[Records contained in a dataset]
· · · ·

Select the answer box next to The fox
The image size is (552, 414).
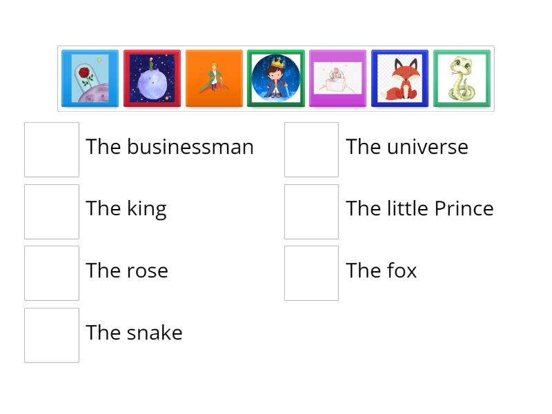point(311,273)
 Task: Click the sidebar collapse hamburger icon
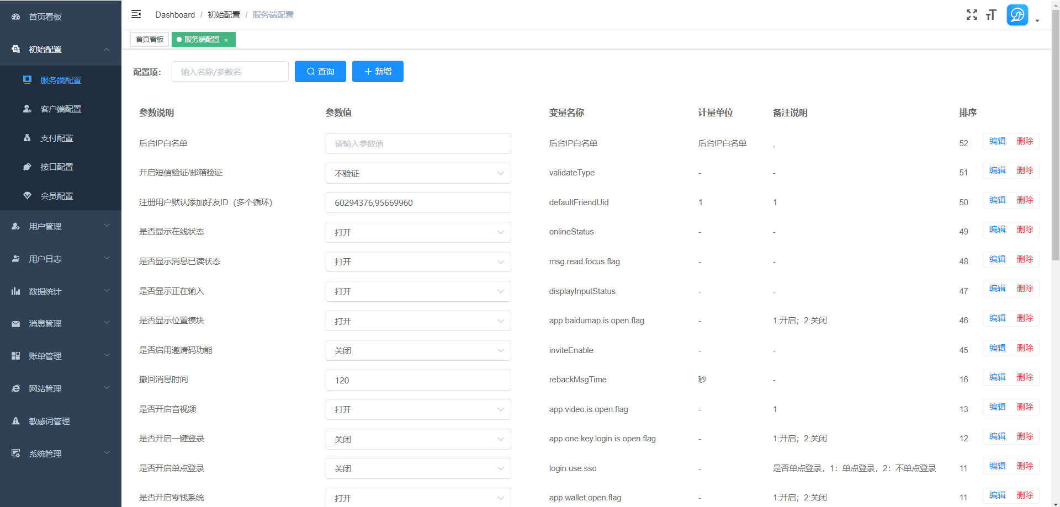click(136, 14)
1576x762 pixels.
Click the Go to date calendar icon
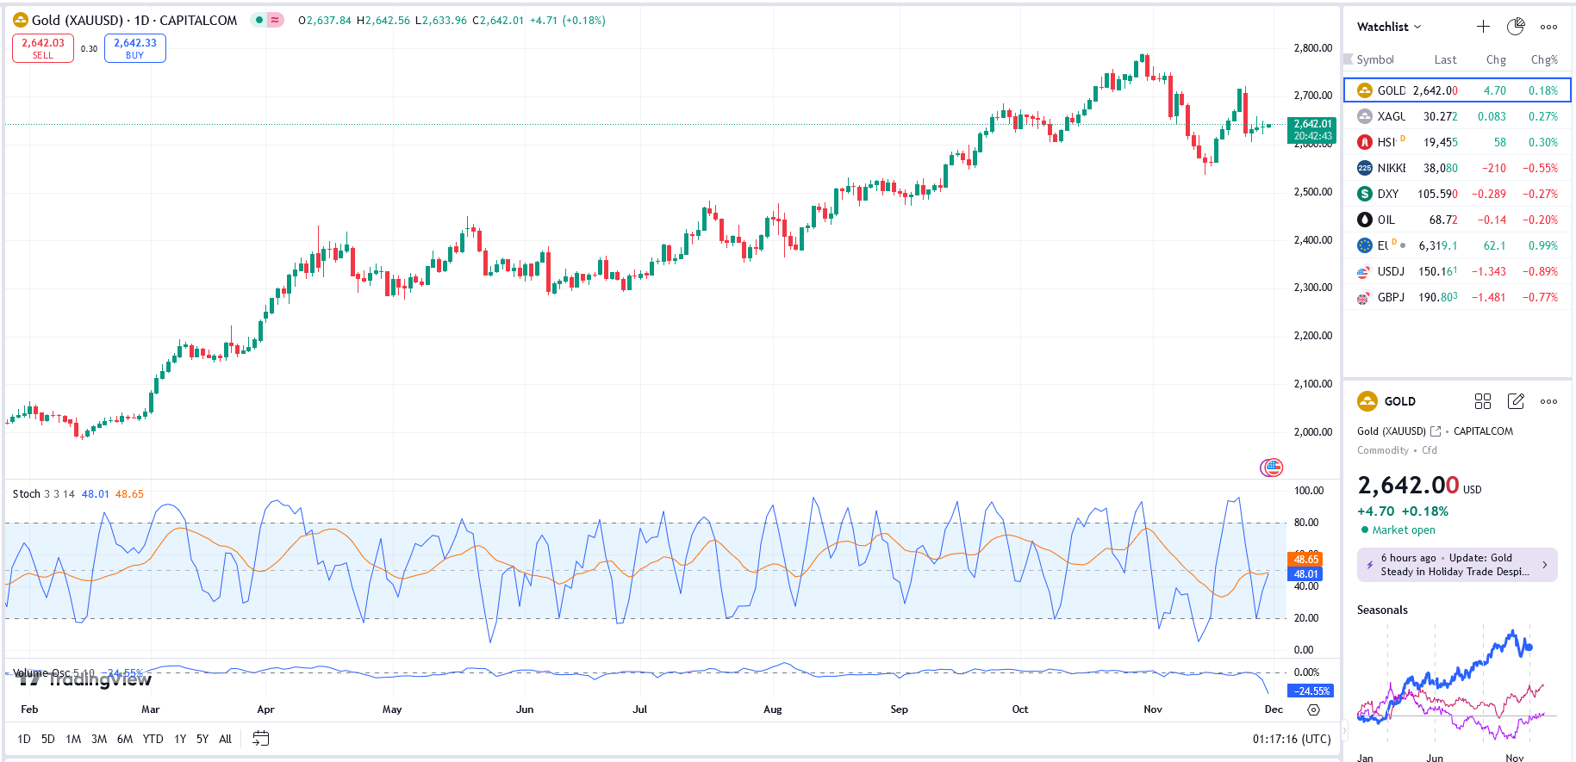[261, 739]
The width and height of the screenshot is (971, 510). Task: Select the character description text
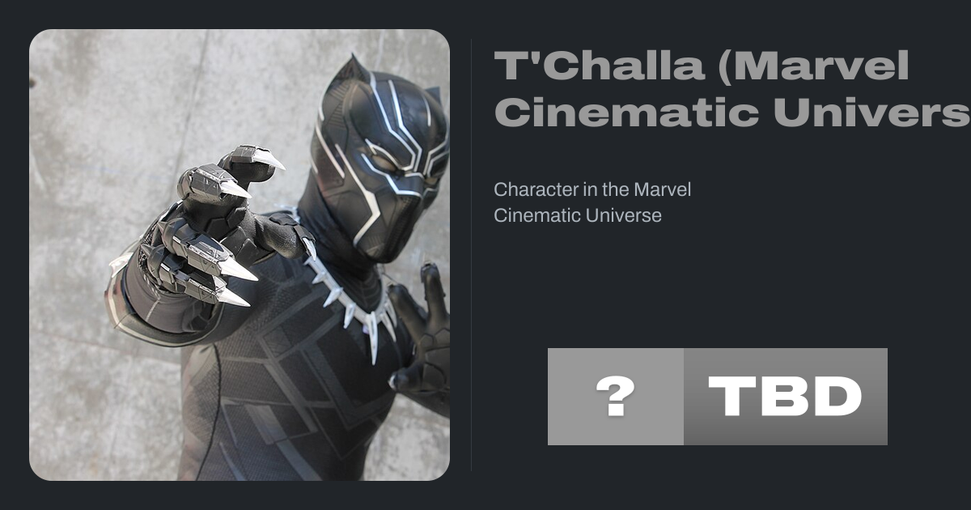coord(592,203)
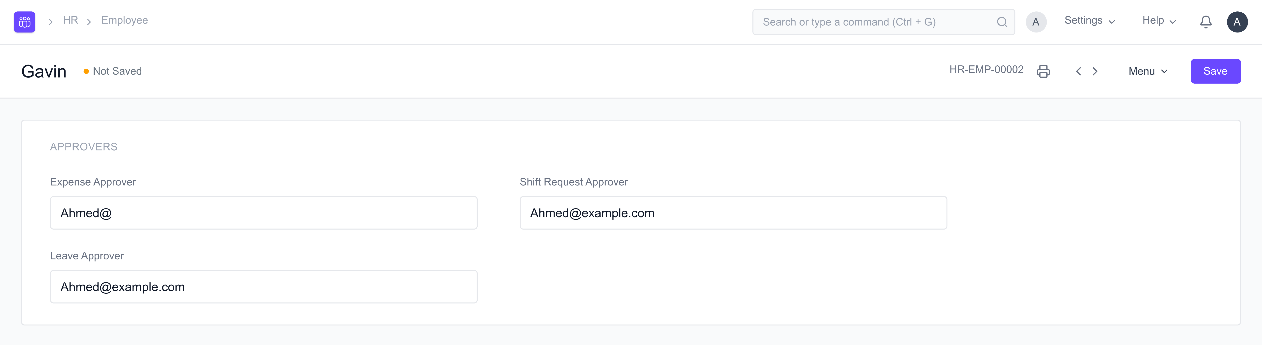The height and width of the screenshot is (345, 1262).
Task: Open the Help dropdown
Action: (1159, 21)
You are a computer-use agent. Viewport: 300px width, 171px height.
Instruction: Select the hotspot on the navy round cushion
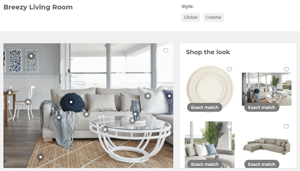71,102
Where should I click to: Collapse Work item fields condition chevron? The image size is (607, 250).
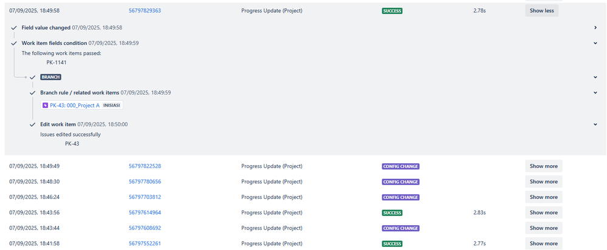(595, 43)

· · · ·

**PROBLEM STATEMENT:**
Write out each entry exactly as given, but skip the pictures.

**YOUR RESPONSE:**
Select the answer box next to The fox
The image size is (552, 414).
point(311,273)
 Task: Click the sidebar collapse hamburger icon
click(136, 14)
1576x762 pixels.
Click the Go to date calendar icon
[261, 739]
The width and height of the screenshot is (971, 510). Task: Select the character description text
coord(592,203)
The height and width of the screenshot is (345, 1262).
Task: Open the Help dropdown
Action: (1159, 21)
You are a computer-use agent. Viewport: 300px width, 171px height.
Instruction: Select the hotspot on the navy round cushion
71,102
Where should I click to: Collapse Work item fields condition chevron? The image size is (607, 250).
(595, 43)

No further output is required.